* start *
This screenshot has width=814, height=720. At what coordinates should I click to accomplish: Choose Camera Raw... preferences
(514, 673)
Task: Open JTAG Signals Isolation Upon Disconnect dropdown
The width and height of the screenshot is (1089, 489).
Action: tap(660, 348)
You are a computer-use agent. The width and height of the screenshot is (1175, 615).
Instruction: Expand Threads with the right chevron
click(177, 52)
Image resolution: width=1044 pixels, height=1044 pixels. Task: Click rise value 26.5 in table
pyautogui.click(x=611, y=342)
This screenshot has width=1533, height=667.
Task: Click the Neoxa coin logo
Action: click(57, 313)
* end *
* start *
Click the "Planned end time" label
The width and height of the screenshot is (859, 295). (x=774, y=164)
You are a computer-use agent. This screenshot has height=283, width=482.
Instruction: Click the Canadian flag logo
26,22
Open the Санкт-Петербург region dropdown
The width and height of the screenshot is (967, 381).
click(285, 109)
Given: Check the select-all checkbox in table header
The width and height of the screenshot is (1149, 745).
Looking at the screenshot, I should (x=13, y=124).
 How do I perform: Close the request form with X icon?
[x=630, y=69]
* end *
Transcribe the part of the listing that opens with the line containing "Image resolution: width=1044" and closes with the line containing "Action: click(57, 313)", keeping every line and character unchanged.

EXERCISE RESULT:
Image resolution: width=1044 pixels, height=1044 pixels. Task: Click rise value 26.5 in table
pyautogui.click(x=611, y=342)
This screenshot has width=1533, height=667.
Task: Click the Neoxa coin logo
Action: click(57, 313)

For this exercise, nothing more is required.